• Your task:
Reproduce the material verbatim from the line that contains "The height and width of the screenshot is (693, 588)." through the line that contains "pos(1300,368)", including both of those lines.

• Excerpted records:

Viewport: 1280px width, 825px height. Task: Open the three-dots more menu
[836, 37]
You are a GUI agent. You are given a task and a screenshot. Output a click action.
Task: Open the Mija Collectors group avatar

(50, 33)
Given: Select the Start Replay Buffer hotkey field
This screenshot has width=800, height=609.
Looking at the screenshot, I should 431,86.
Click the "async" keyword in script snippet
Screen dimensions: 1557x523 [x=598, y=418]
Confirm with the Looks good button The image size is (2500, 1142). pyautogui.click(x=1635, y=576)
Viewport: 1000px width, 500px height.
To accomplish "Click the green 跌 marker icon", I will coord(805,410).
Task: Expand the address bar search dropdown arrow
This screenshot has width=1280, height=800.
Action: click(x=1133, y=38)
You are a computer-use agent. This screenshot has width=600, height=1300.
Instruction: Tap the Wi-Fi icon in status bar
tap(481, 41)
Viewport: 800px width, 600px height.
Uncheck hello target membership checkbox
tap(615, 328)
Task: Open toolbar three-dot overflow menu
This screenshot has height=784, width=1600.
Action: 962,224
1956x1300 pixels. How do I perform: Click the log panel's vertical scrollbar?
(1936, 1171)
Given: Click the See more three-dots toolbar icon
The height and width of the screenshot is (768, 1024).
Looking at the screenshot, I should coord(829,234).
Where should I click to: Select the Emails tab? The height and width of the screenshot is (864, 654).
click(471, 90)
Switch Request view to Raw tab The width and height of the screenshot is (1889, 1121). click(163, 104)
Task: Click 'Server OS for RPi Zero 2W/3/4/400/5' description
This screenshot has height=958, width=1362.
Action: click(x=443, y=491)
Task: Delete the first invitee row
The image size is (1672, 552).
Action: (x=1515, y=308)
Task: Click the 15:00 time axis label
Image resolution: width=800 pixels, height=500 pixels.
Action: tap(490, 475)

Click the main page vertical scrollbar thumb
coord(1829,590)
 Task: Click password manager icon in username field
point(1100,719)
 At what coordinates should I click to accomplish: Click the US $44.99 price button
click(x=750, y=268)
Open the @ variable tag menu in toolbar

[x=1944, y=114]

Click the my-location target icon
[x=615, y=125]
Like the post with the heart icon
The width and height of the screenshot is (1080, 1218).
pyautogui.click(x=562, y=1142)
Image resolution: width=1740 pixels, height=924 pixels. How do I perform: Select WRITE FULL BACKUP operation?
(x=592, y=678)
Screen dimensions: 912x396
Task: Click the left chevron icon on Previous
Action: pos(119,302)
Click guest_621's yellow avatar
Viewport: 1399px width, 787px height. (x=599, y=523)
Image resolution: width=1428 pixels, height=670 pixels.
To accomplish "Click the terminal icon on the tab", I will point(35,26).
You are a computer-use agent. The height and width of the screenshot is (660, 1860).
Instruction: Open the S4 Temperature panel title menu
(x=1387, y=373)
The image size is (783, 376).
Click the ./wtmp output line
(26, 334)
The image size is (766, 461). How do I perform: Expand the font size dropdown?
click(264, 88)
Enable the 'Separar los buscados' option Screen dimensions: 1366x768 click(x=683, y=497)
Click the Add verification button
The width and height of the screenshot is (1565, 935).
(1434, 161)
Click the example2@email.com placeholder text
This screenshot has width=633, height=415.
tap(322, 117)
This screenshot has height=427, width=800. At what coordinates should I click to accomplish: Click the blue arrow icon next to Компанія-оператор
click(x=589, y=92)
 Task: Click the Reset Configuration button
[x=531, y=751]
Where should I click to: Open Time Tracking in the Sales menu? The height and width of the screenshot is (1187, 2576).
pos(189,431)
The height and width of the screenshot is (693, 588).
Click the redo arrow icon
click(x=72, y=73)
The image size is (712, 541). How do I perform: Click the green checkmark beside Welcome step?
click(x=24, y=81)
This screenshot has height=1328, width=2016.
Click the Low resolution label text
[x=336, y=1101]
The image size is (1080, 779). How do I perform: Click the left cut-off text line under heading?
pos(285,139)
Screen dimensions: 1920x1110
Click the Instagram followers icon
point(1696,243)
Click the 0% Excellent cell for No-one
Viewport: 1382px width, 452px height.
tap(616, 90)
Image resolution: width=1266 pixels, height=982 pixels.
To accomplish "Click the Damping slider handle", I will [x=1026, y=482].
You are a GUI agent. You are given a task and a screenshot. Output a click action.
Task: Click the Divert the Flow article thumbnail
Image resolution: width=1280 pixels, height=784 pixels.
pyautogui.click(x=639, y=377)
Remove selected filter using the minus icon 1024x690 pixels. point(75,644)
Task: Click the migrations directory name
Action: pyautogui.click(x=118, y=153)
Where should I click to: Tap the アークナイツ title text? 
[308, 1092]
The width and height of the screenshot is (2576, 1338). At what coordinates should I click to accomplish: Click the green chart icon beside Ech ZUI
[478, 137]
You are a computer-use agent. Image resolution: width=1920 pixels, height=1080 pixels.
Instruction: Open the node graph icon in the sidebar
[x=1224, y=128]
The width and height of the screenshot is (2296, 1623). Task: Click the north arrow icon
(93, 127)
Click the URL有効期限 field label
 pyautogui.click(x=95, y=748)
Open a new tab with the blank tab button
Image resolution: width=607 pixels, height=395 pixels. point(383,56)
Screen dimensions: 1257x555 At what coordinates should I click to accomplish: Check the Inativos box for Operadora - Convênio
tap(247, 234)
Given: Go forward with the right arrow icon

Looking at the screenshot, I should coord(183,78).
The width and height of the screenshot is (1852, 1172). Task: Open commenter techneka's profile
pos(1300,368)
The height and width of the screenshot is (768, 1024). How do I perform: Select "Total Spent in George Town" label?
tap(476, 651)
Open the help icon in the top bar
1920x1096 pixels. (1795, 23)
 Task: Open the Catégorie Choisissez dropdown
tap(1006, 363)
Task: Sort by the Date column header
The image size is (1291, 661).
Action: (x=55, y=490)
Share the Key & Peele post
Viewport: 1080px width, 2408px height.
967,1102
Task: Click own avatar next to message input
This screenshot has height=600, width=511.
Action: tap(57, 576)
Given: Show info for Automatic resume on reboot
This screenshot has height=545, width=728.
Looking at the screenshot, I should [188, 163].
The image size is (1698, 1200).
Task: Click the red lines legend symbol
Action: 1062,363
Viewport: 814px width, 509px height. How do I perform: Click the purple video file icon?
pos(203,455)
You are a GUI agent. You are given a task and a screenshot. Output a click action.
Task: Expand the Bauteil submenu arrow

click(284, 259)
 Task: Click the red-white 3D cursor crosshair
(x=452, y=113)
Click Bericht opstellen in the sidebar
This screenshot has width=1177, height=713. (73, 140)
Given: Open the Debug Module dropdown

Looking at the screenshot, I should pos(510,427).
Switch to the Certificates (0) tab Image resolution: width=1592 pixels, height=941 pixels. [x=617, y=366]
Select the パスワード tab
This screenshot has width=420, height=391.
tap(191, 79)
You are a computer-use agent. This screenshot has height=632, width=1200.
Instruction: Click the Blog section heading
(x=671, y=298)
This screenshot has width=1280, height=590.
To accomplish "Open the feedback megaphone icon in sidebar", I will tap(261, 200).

• Problem solution:
The height and width of the screenshot is (693, 588).
Click the redo arrow icon
click(x=72, y=73)
The image size is (712, 541). How do I perform: Click the green checkmark beside Welcome step?
click(x=24, y=81)
This screenshot has height=1328, width=2016.
Click the Low resolution label text
[x=336, y=1101]
The image size is (1080, 779). How do I perform: Click the left cut-off text line under heading?
pos(285,139)
Screen dimensions: 1920x1110
Click the Instagram followers icon
point(1696,243)
Click the 0% Excellent cell for No-one
Viewport: 1382px width, 452px height.
tap(616, 90)
Image resolution: width=1266 pixels, height=982 pixels.
To accomplish "Click the Damping slider handle", I will [x=1026, y=482].
You are a GUI agent. You are given a task and a screenshot. Output a click action.
Task: Click the Divert the Flow article thumbnail
Image resolution: width=1280 pixels, height=784 pixels.
pyautogui.click(x=639, y=377)
Remove selected filter using the minus icon 1024x690 pixels. point(75,644)
Task: Click the migrations directory name
Action: pyautogui.click(x=118, y=153)
Where should I click to: Tap the アークナイツ title text? 
[308, 1092]
The width and height of the screenshot is (2576, 1338). At what coordinates should I click to accomplish: Click the green chart icon beside Ech ZUI
[478, 137]
You are a computer-use agent. Image resolution: width=1920 pixels, height=1080 pixels.
Instruction: Open the node graph icon in the sidebar
[x=1224, y=128]
The width and height of the screenshot is (2296, 1623). Task: Click the north arrow icon
(93, 127)
Click the URL有効期限 field label
 pyautogui.click(x=95, y=748)
Open a new tab with the blank tab button
Image resolution: width=607 pixels, height=395 pixels. point(383,56)
Screen dimensions: 1257x555 At what coordinates should I click to accomplish: Check the Inativos box for Operadora - Convênio
tap(247, 234)
Given: Go forward with the right arrow icon

Looking at the screenshot, I should coord(183,78).
The width and height of the screenshot is (1852, 1172). Task: Open commenter techneka's profile
pos(1300,368)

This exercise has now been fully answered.